Pruning of assets from storage nodes that they are no longer obliged to store
Problem
Currently, storage nodes don't delete assets no longer assigned to them in the runtime. And hence dead assets keep on accumulating on the nodes. This means that disk usage of the nodes would continue to grow unless operators manually clean up the space which is very risky. Other complications of not pruning assets are that DataObjects/Bags can't be effectively moved b/w different buckets/operators, as this action does not physically free up the space, so Storage Lead can't use the Globally available disk space effectively.
Proposal
TBD
#there should be a mean for the storage server operator to run a command:
- that will show the diff between what is assigned to the bucket (i.e QN) and what is in the server.
- the command should have modes:
- View
- Action (delete ) , should have a data loss mitigation::
- Provide a warning before execution.
- Check the availability of the object where it should if any.

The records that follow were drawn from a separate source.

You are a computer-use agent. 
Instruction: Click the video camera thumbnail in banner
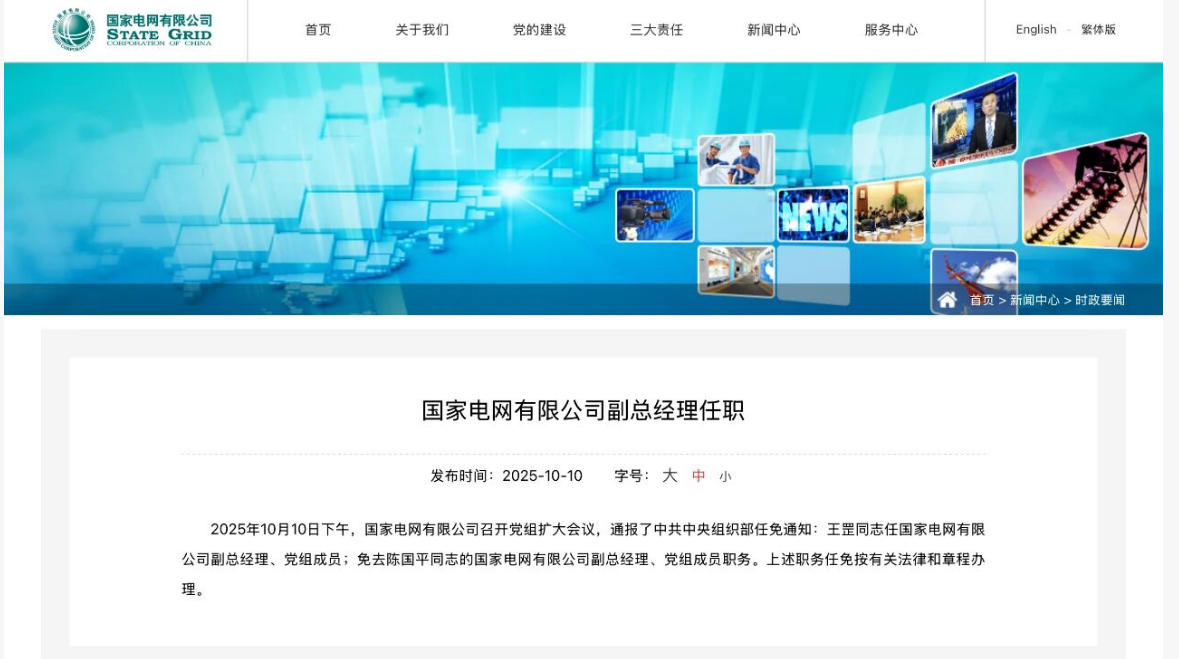[655, 215]
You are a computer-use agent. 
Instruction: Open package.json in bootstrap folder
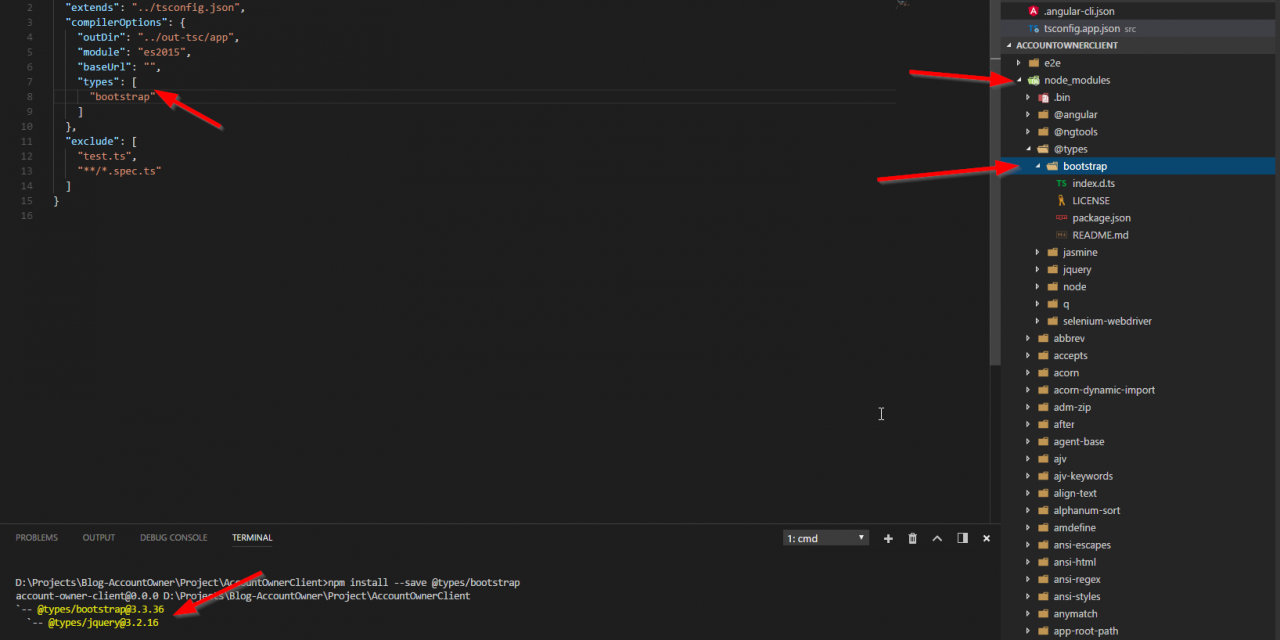point(1100,218)
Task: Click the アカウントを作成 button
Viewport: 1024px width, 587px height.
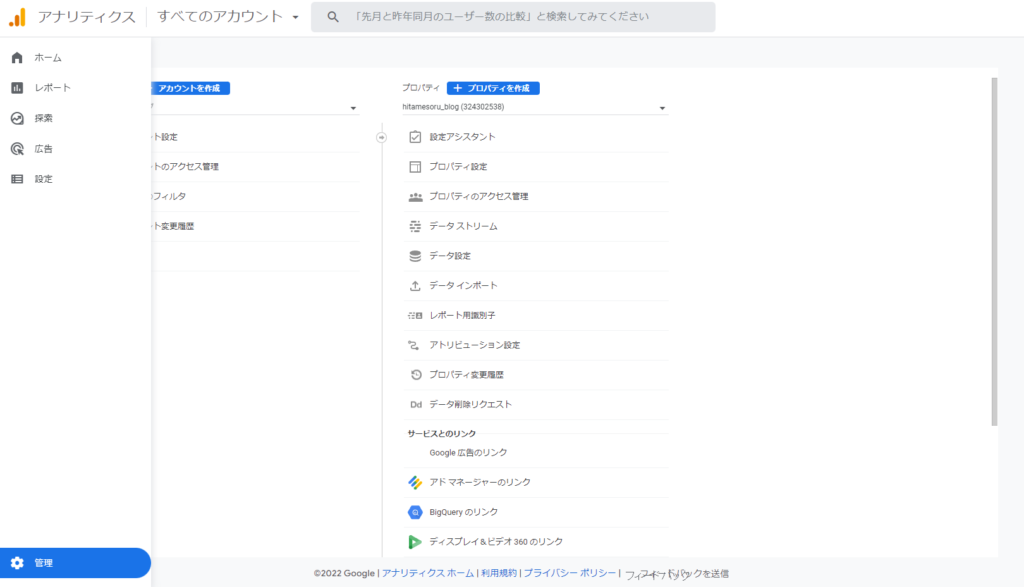Action: [x=188, y=88]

- Force a replication if the object does not exist where it should be,
- Set the storage server to auto do the pruning, the auto pruning ( This mode should also be available in storage server command as an option. )should have a data loss mitigation:
- Back off period between detection (logs and metrics should be generated at this stage) and actioning the pruning.
- Check the availability of the object where it should if any.
- Force a replication if the object does not exist where it should be,
shouldn't this happen automatically?
That is the ideal with couple of two more consideration:
- Data loss mitigation consideration.
- Ability of the operator to force it through command.
@zeeshanakram3 Should we close this already or there's more work to be done?